Les gouvernements, eux, sont trop soucieux de tirer un trait sur le puits financier qatari qui fait saliver les investisseurs. Le silence des dirigeants français en est l’exemple parfait. Muet sur les conditions de travail des ouvriers sur les chantiers des stades, l’Élysée vante cette Coupe du Monde, évitant ainsi de fragiliser les juteux contrats signés par des entreprises françaises dans l’émirat. Lors d’une visite officielle en décembre 2017, Emmanuel Macron ramenait dans ses valises des précieux contrats, incluant avions de chasse et véhicules blindés, d’une valeur de 12 milliards d’euros. Et il ne faut pas oublier ces entreprises hexagonales qui ont travaillé sur des projets indirectement liés au mondial. Vinci, Bouygues, la SNCF, pour ne citer qu’eux, se sont creusés une place de choix sous le soleil brûlant du Golfe persique.
Le serment d’hypocrites qui lient la majorité de ces acteurs autour des billets verts laisse peu de place à un boycott. Cette édition aura bien lieu. A priori personne n’est en mesure d’empêcher la tenue de ce tournoi. Il ne reste plus que nous, les supporters, consommateurs de ce show planétaire qui va générer des bénéfices à dix chiffres. Victime, acteur et consommateur de cette mascarade notre pouvoir est limité. Pourtant, nous avons le choix de refuser de participer à ce drame humain et écologique qui se joue sous nos yeux. Comme l’économiste Pierre Rondeau le soulignait très justement dans l’émission 28 minutes d’Arte, le 23 novembre, nous pouvons taper dans le porte-monnaie de ces puissances économiques. Ne pas regarder cette Coupe du Monde est une option. Contourner les diffuseurs en passant par le streaming illégal en est une autre. Des collectifs citoyens en faveur du boycott prennent forme en France et ailleurs, mais est-ce que ce sera suffisant ?
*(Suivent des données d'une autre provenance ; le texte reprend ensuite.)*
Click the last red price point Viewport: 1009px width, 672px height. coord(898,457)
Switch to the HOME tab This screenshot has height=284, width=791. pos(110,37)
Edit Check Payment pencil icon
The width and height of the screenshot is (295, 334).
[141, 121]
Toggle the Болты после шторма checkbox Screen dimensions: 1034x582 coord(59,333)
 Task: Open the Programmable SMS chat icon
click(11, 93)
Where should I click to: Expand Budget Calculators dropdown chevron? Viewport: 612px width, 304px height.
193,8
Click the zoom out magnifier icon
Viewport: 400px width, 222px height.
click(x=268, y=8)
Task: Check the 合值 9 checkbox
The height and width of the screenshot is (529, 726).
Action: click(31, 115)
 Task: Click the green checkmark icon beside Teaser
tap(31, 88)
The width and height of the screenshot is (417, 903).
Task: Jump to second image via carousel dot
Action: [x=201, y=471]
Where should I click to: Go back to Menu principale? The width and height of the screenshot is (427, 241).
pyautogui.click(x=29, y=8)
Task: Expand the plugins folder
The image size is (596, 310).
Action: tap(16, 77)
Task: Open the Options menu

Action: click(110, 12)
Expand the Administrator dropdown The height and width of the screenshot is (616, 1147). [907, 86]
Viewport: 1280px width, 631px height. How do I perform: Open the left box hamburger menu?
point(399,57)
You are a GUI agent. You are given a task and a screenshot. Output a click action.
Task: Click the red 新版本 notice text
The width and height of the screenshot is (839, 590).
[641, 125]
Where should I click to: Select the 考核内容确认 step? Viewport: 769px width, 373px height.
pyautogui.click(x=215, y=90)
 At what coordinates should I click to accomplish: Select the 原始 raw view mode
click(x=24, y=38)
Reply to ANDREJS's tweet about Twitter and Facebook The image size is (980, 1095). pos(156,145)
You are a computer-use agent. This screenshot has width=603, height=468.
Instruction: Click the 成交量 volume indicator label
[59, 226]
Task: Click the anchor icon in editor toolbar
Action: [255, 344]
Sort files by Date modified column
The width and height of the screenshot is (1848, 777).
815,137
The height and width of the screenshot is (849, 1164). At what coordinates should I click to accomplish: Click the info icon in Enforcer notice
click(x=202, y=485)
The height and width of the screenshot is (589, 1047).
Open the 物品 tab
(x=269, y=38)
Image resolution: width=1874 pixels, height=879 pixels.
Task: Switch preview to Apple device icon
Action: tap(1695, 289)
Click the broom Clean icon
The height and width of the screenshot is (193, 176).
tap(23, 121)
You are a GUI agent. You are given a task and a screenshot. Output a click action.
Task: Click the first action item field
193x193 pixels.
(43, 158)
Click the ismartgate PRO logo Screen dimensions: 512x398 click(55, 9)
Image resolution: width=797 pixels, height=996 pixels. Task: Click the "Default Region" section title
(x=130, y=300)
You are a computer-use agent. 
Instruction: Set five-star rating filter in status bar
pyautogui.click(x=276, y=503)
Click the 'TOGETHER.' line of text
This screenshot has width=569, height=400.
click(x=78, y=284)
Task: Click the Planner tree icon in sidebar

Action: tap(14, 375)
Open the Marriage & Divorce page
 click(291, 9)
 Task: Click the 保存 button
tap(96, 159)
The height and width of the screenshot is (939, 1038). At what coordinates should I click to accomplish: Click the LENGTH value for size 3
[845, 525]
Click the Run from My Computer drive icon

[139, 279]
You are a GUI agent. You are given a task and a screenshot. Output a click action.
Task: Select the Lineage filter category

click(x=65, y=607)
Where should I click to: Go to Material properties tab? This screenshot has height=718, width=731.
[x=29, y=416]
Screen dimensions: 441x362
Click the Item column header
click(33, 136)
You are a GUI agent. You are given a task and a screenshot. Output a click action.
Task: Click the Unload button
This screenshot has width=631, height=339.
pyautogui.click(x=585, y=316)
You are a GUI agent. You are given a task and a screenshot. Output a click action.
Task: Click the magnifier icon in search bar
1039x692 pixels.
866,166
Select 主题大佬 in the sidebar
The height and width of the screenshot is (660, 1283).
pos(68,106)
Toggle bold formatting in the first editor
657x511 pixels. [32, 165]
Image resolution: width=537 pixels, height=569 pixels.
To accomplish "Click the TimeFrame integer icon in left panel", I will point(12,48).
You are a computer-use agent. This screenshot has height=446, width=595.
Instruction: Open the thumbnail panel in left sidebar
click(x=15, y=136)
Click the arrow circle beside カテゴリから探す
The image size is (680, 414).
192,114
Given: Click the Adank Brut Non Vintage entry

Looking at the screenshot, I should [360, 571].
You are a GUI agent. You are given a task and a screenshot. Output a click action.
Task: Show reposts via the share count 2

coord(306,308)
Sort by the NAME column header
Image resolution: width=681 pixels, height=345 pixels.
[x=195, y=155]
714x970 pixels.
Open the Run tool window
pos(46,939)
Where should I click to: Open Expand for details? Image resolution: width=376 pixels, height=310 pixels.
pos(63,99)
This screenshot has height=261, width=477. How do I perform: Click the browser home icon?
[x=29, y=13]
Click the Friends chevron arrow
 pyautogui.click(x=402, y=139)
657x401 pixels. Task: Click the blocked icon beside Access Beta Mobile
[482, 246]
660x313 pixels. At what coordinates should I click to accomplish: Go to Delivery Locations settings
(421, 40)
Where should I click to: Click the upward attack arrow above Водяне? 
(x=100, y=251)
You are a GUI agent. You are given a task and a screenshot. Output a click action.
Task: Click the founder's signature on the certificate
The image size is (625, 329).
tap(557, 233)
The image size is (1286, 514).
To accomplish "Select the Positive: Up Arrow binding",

Les mouvements contestataires contre le mondial 1978 en Argentine semblent loin. À l’époque, plusieurs mouvements avaient mené des actions pour pousser au boycott d’une compétition organisée par la dictature du général Jorge Videla. En France, le sélectionneur, Michel Hidalgo avait failli être kidnappé par des fervents opposants au Mundial avant son départ pour Buenos Aires. Mais au-delà de la question du boycott, le Qatar a déjà remporté sa plus belle victoire. Malgré l’indignation générale, l’émirat fait parler et attire les projecteurs, faisant presque oublier les milliers d’ouvriers qui ont péri loin de chez eux dans des conditions inhumaines.